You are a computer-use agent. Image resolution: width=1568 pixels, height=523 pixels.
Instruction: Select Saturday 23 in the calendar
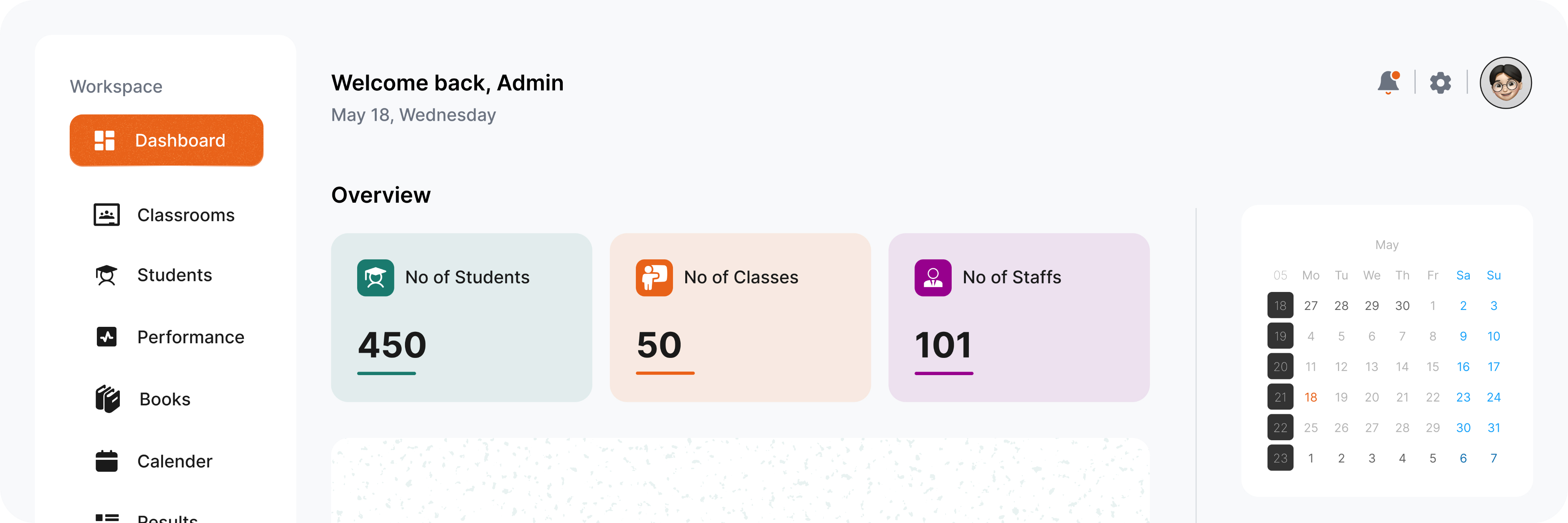(1463, 397)
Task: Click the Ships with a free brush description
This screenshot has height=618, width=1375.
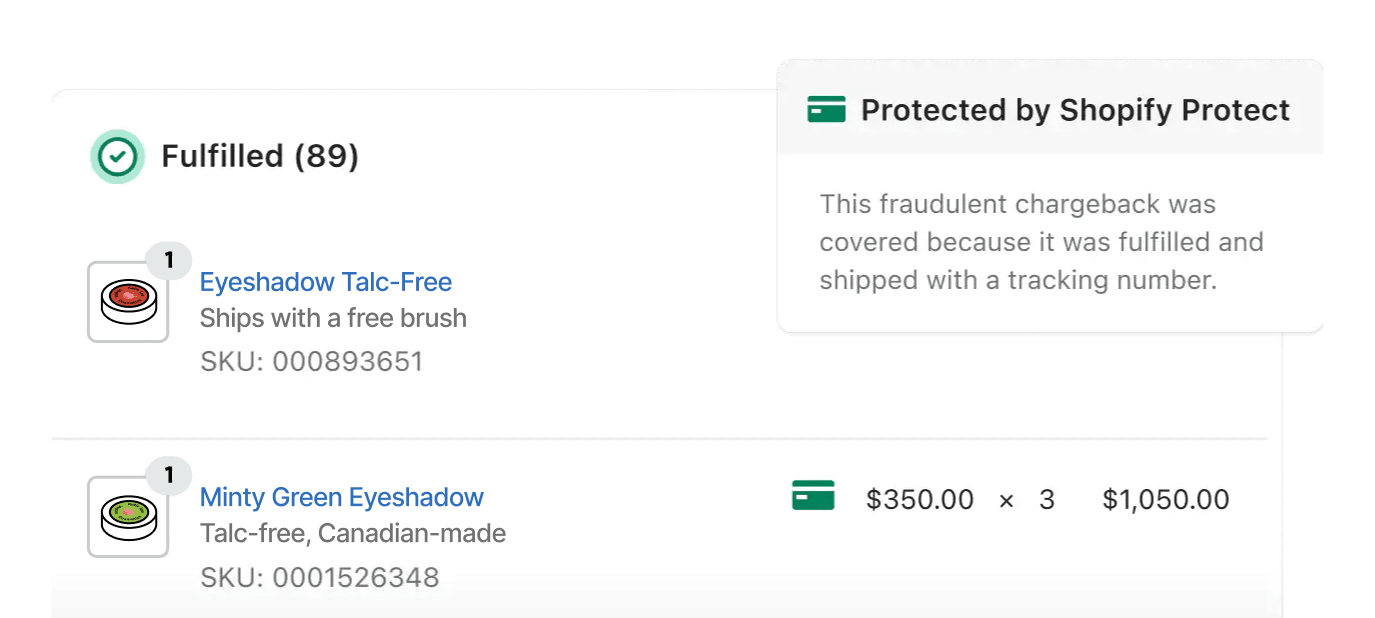Action: tap(334, 318)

Required work: Can you output all of the rows above verbatim, leaving the pictures out?

Problem solution:
You are a computer-use agent. Image resolution: width=1568 pixels, height=523 pixels.
Instruction: Select Saturday 23 in the calendar
(1463, 397)
Task: Click the Ships with a free brush description
This screenshot has height=618, width=1375.
Action: tap(334, 318)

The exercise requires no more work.